Last week, Fox News posted a report that Heartsong Church in Cordova, Tenn., and Aldersgate United Methodist Church near Alexandria, Va., have made their church buildings available to Muslims to use as places of worship.
Critics of these outreach initiatives, such as Mike Huckabee, have been accused of ignorance. However, the contents of Muslim prayers and teachings about Isa, the Islamic Jesus, give reasonable grounds for churches to reject such arrangements.
A prominent element in Islamic daily prayers is the recitation of Al-Fatihah (the Opening), the first chapter of the Koran. Often described as a blessing, Al-Fatihah has a sting in its tail. After introductory praises, the final sentence of Al-Fatihah is a request for guidance “in the straight path” of Allah’s blessed ones, not the path “of those against whom You are wrathful, nor of those who are astray.”
Who are the ones who are said to be under Allah’s wrath or to have gone astray from his straight path? According to the revered commentator Ibn Kathir, Muhammad himself gave the answer: “Those who have earned the anger are the Jews, and those who are led astray are the Christians.”
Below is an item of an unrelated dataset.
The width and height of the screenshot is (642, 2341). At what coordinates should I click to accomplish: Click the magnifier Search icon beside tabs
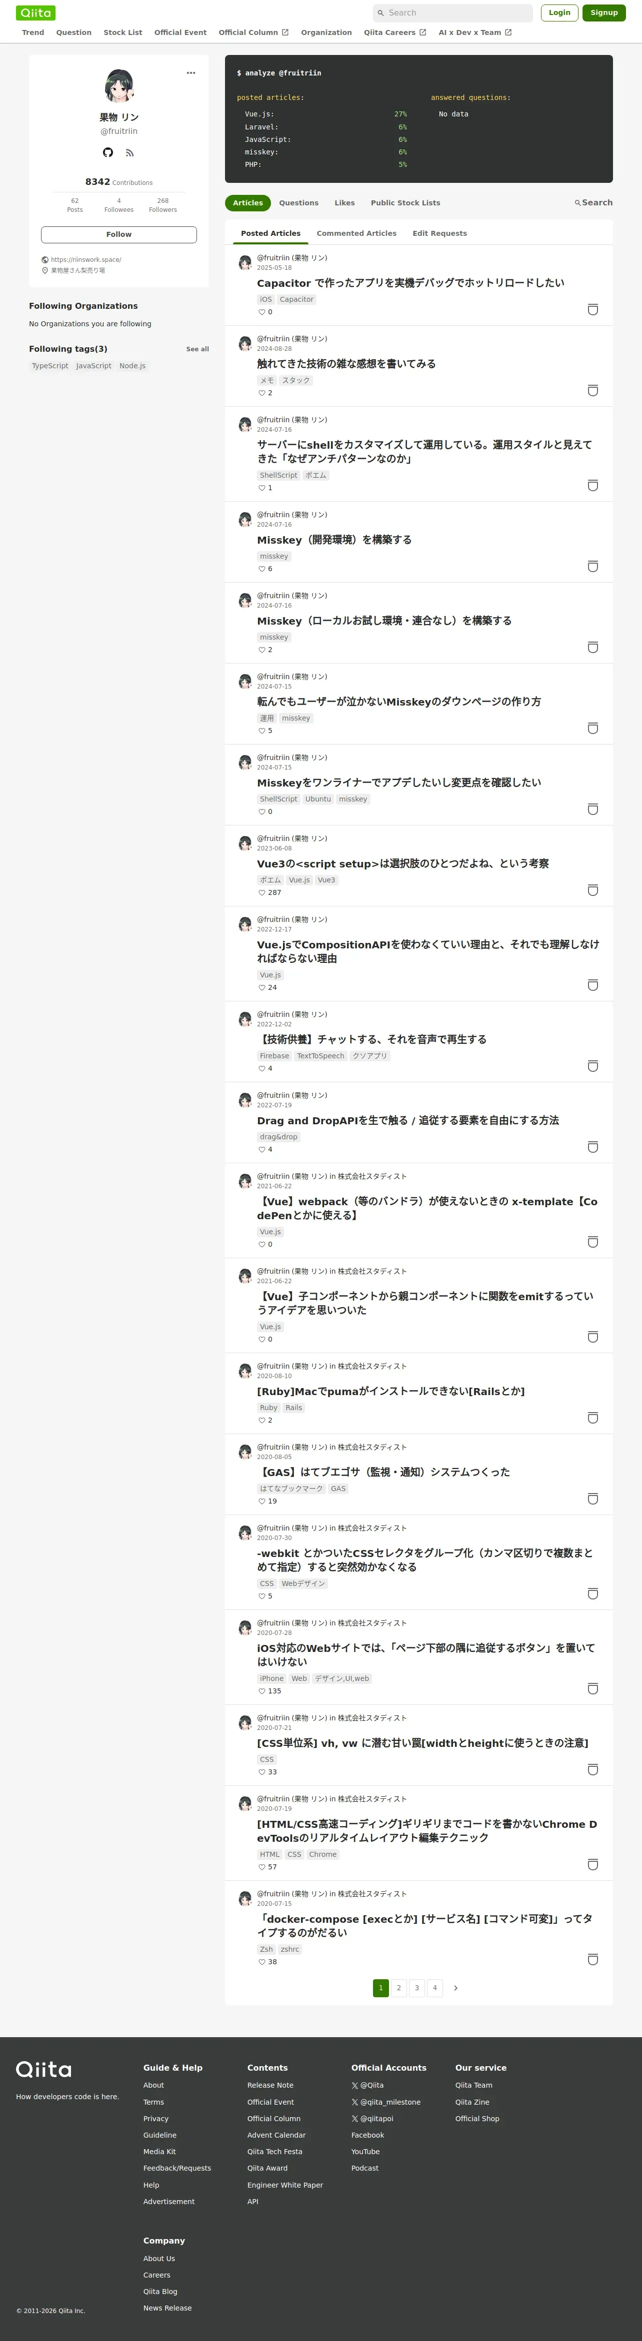click(577, 203)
Al-Fatihah is as central to Islamic devotion as the Lord’s Prayer is to Christians: It is recited at least 17 times a day as part of daily Muslim prayers. Yet according to Muhammad himself, this prayer, which is on the lips of every pious Muslim day and night, castigates Christians as misguided and Jews as objects of Allah’s wrath.
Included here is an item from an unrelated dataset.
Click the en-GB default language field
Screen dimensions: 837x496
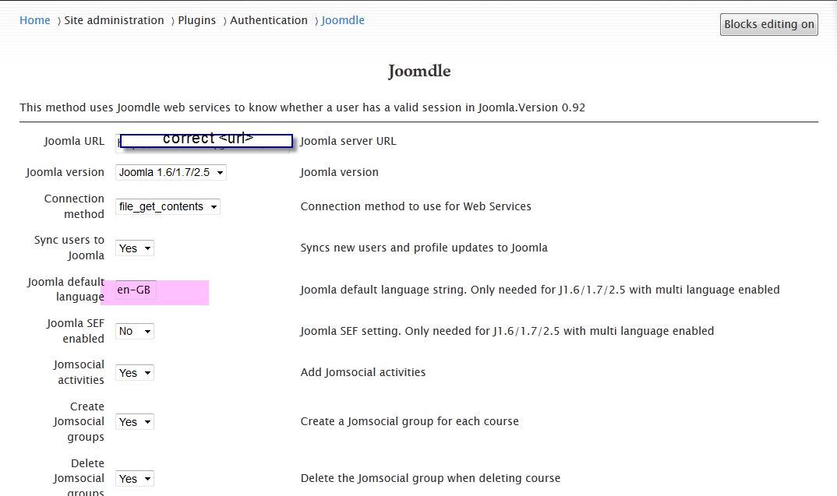tap(136, 290)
Another good reason for churches not to host Muslim worship, paradoxically, is their veneration of Isa, the Islamic Jesus.
Muslims venerate Jesus, but as a Muslim prophet. In the pages of the Koran, the disciples of the Muslim Jesus declare, “We are Muslims” (Sura 5:111). The Islamic Jesus is not the Christian Son of God, the divine suffering Savior who died on the cross for the sins of the world.
Certainly there are some similarities between Isa of the Koran and Jesus of the Gospels. The Koran calls Jesus “al-Masih” – the Messiah – and both figures are said to have been born of a virgin, to have performed miracles of healing and to have raised the dead. Yet here the similarities end. Isa of the Koran was not crucified and did not die but was raised up by Allah (Sura 4:157-158).
It is in Muhammad’s vision of the end times that the role of the Muslim Jesus comes into sharp focus. Muhammad taught that when Isa returns, he “will fight for the cause of Islam. He will break the cross, kill pigs, and abolish the poll tax. Allah will destroy all religions except Islam” (Sunan Abu Dawud 27:4310).
What does this saying mean? The cross is a symbol of Christianity. Breaking the cross means abolishing Christianity. According to Islamic law, the poll tax, or jizya, buys protection of the lives and property of Christians (and Jews). Abolishing this tax will mean that jihad will be restarted against Christians and no more protection shall be afforded to those who do not submit to Islam.
The Egyptian jurist Ahmad ibn Naqib stated in his compendium of Shariah, “The Reliance of the Traveller,” that the toleration of Christians living under Islamic law only applies “before the final descent of Jesus. … After his final coming, nothing but Islam will be accepted from them, for taking the poll tax is only effective until Jesus’ descent … for he will rule by the law of Muhammad … as a follower of our Prophet” (translation by Nuh Ha Mim Keller, pages 603-4).
In this end-times scenario, the Islamic Jesus becomes the ultimate destroyer of Christianity, when, by his sword, he compels all followers of the Christ of the Gospels to become Muslims and live in accordance with the Shariah of Muhammad.
Churches should not welcome into their buildings the veneration of Isa the Islamic Jesus, who, as a true Muslim, is intended to bring about the final, violent destruction of Christianity. By all means, let Christians show kindness to their Muslim neighbors, but the sentiments embedded in Islamic daily prayers, which curse Jews as the target of Allah’s wrath and Christians for going astray, can have no place in a Christian church – even if recited in the cadences of classical Arabic.
By Rev. Mark Durie, an Anglican priest and the author of Revelation: Do We Worship the Same God? and The Third Choice: Islam, Dhimmitude and Freedom.